RECORDS TO USE:
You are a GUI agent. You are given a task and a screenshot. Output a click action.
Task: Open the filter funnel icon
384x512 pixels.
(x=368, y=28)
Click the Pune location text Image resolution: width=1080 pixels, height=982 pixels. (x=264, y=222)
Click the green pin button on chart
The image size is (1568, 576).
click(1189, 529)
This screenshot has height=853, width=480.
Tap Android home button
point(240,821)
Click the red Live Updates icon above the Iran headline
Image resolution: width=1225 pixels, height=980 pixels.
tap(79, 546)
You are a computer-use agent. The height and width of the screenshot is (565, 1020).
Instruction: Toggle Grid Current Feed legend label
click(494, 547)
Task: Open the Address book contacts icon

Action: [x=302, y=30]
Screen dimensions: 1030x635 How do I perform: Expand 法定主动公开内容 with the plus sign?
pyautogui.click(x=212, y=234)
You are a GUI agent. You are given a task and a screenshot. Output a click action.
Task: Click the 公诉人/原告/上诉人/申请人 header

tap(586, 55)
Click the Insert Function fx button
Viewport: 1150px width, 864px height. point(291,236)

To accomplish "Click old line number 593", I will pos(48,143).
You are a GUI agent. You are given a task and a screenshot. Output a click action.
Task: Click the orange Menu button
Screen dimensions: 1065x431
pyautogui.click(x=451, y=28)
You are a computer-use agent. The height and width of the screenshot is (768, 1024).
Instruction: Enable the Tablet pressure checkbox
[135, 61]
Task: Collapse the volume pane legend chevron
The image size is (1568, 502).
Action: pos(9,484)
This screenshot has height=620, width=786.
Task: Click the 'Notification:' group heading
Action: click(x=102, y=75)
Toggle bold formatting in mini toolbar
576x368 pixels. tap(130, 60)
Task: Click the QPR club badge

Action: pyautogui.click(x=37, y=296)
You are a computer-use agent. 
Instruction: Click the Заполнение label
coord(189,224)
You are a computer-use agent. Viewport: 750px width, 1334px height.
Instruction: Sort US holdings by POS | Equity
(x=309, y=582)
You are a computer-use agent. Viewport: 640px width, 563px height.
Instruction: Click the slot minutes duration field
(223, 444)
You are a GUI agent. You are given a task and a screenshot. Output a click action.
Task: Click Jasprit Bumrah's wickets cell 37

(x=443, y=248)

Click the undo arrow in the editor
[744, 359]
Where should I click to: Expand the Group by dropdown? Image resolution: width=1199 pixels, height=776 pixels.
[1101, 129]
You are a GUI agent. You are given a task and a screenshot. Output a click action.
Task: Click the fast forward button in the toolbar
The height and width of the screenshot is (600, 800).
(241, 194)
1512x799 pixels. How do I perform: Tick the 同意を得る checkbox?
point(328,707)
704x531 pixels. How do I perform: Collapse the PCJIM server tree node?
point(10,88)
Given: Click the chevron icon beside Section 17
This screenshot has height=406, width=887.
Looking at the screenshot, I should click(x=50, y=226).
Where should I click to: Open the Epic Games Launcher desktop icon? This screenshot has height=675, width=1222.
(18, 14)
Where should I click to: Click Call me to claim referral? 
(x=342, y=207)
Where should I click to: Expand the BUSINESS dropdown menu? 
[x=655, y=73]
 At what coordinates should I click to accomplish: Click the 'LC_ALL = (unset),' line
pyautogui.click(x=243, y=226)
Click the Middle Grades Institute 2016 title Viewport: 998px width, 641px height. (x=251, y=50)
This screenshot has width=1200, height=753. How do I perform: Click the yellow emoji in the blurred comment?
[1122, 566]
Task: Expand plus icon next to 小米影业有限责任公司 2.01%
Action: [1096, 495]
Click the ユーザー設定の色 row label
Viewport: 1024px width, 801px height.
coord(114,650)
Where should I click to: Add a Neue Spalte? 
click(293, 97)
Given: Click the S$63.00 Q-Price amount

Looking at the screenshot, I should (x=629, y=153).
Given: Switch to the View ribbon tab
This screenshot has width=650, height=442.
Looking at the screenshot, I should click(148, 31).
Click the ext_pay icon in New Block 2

ABOUT THIS EXERCISE: Copy each line above where "chevron" appears.

TASK RESPONSE:
Task: Collapse the volume pane legend chevron
Given: Click the chevron icon beside Section 17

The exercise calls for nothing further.